Foi ao final da cerimônia
de lançamento do Plano Safra da Agricultura Familiar: “Eu vim falar com
vocês hoje, apesar de não ter tempo. Disseram há pouco que havia um
boato de que eu estava internada. Vocês acham que eu estava?”, indagou a
presidente. Em seguida, sorriu e mandou um beijo para os jornalistas.
Na sequência, deixou o recinto e se dirigiu para o gabinete.
Tem
alguma coisa de estranha no comportamento da presidente da República. A
bicicleta é um veículo que, simplesmente, não para em pé sozinho. Seu
equilíbrio somente é alcançado quando está em movimento. A regra para
aprender a andar de bicicleta é “olhe para frente e não para o chão”. As
crianças aprendem a andar de bicicleta, andando. Algumas coisas também
são assim, para que aconteçam é preciso que o processo esteja em pleno
funcionamento.
Os mestres em administração de empresas gostam do exemplo
para discutir mudanças em uma organização. A empresa não vai parar,
absorver a mudança e reiniciar a operação. Ela precisa ser implementada
com os negócios fluindo e as pessoas trabalhando. É mais ou menos o que
precisa ser feito pelo atual governo, mas parece que Dilma resolveu
levar o princípio da bicicleta ao pé da letra. É mais fácil andar de
bike.
Terreno pedregoso
A boataria de domingo
preocupou os meios políticos porque a semana que passou foi um desastre
para o governo. Culminou com uma pesquisa de opinião que confirmou o
que todo mundo já sabia: Dilma amarga os piores índices de aprovação de
um presidente da República desde a campanha do impeachment contra Collor
de Mello, que o levou à renúncia. No sábado à noite, acompanhada do
ministro da Justiça, José Eduardo Cardozo, Dilma compareceu ao casamento
da filha do líder do PMDB, Eunício de Oliveira (CE), uma festa que
reuniu toda a corte de Brasília.
O vestido da noiva não era o assunto
mais comentado. Só se falava da pesquisa DataFolha, na qual Dilma tinha
10% de bom e ótimo, 24% de regular e 65% de ruim e péssimo, e das
declarações do ex-presidente Luiz Inácio Lula da Silva de que o
prestígio de Dilma estava igual ao “volume morto” da Cantareira. E da
prisão do presidente da Odebrecht. Marcelo Odebrecht, que ameaçara
implodir a República. Os mais gaiatos comparavam a festa de casamento ao
baile da Ilha Fiscal, o último grande evento do Império.
O
vice-presidente Michel Temer deixou a festa junto com Dilma Rousseff.

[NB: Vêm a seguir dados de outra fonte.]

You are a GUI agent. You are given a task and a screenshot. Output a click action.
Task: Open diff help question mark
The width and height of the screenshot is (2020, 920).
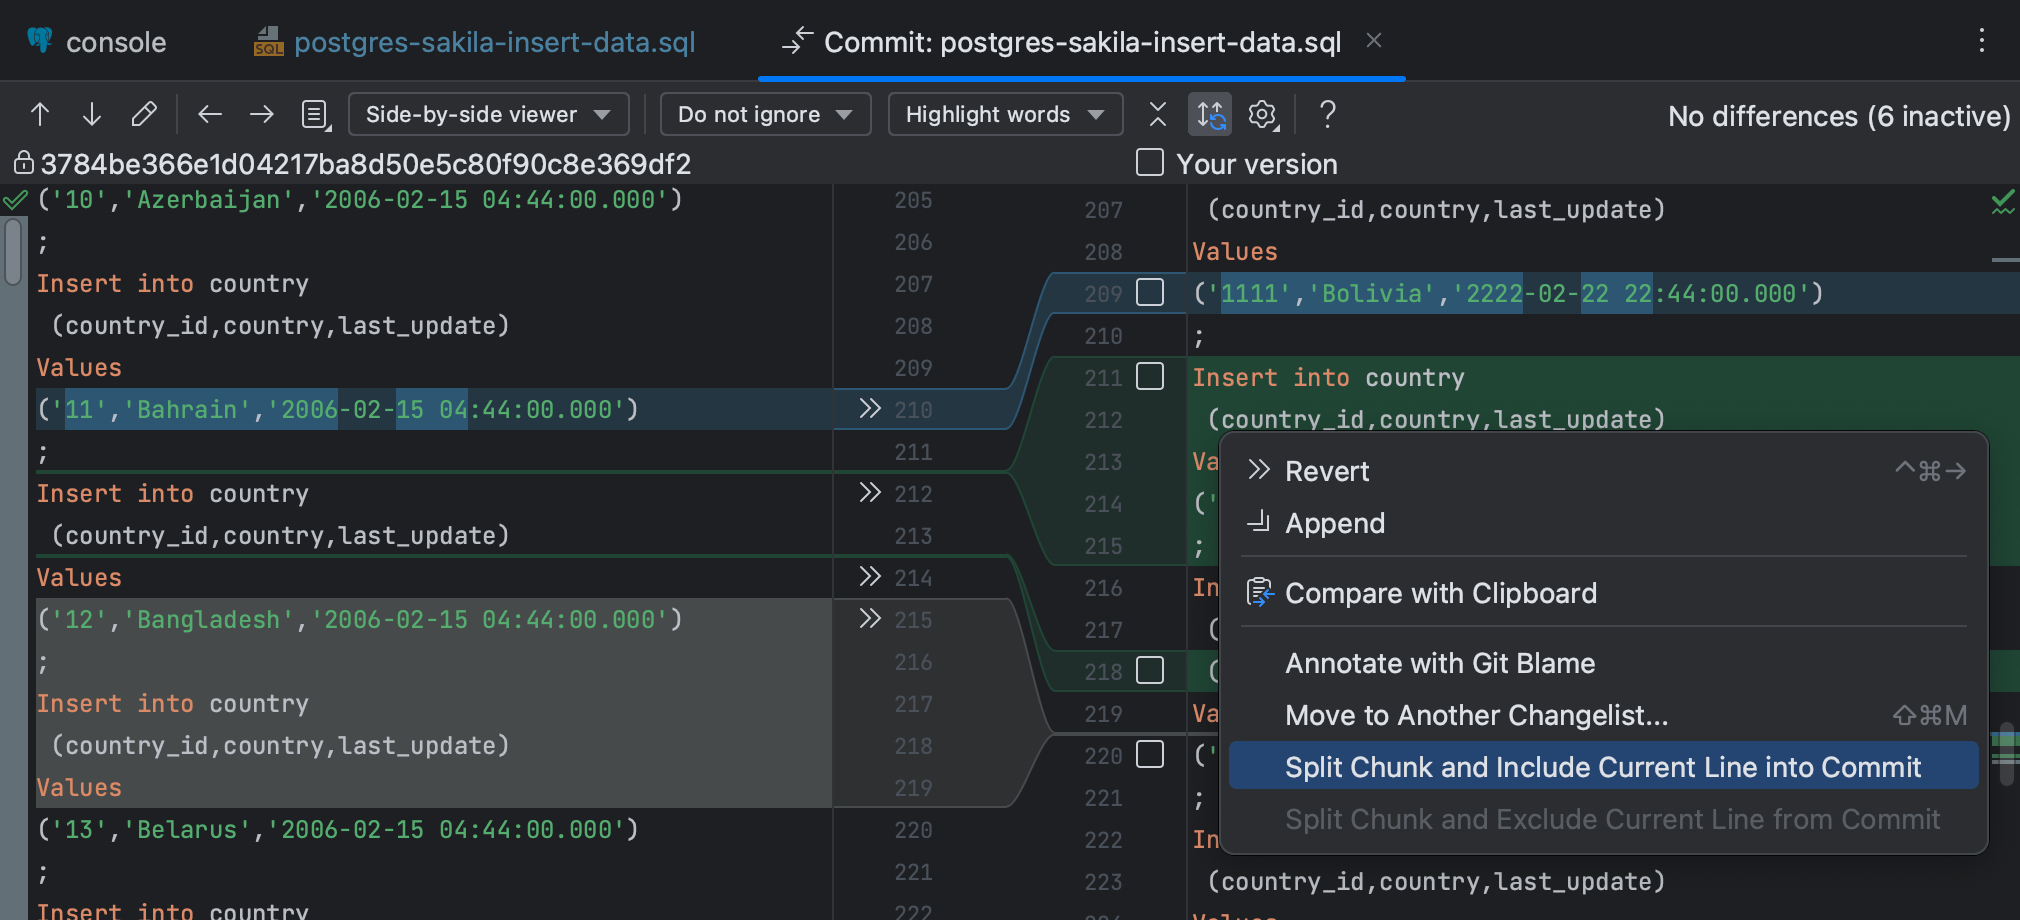point(1328,115)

Passara o sábado preocupado com situação política do país, segundo
revelou a correligionários. A semana havia começado com a expectativa de
rejeição das contas do governo de 2014 pelo Tribunal de Contas da
União.
Na Câmara, a aprovação da revisão da desoneração da folha de
pagamento para alguns setores da economia foi novamente adiada. Os
números da economia também vão de mal a pior: a recessão pode chegar a
menos 2% do PIB brasileiro neste ano, a inflação rondará os 9%, e o
desemprego superará 10% da população que trabalha.
Dilma tenta criar uma
agenda positiva. Sua grande cartada para reverter as expectativas
negativas dos investidores será o encontro com o presidente dos Estados
Unidos, Barack Obama, no próximo dia 29, mas a realidade é cruel. O
ajuste fiscal é meia-boca, pouco pode se fazer quanto isso, por causa da
fraqueza do governo, que não tem como bancar a meta de superavit
fiscal.
E tem a Operação Lava Jato, que parece um trem fantasma, no qual
Dilma leva um susto a cada estação por causa do envolvimento do PT. É
uma variável completamente fora de controle do Palácio do Planalto.
Dilma pedala num terreno pedregoso, à beira de um precipício.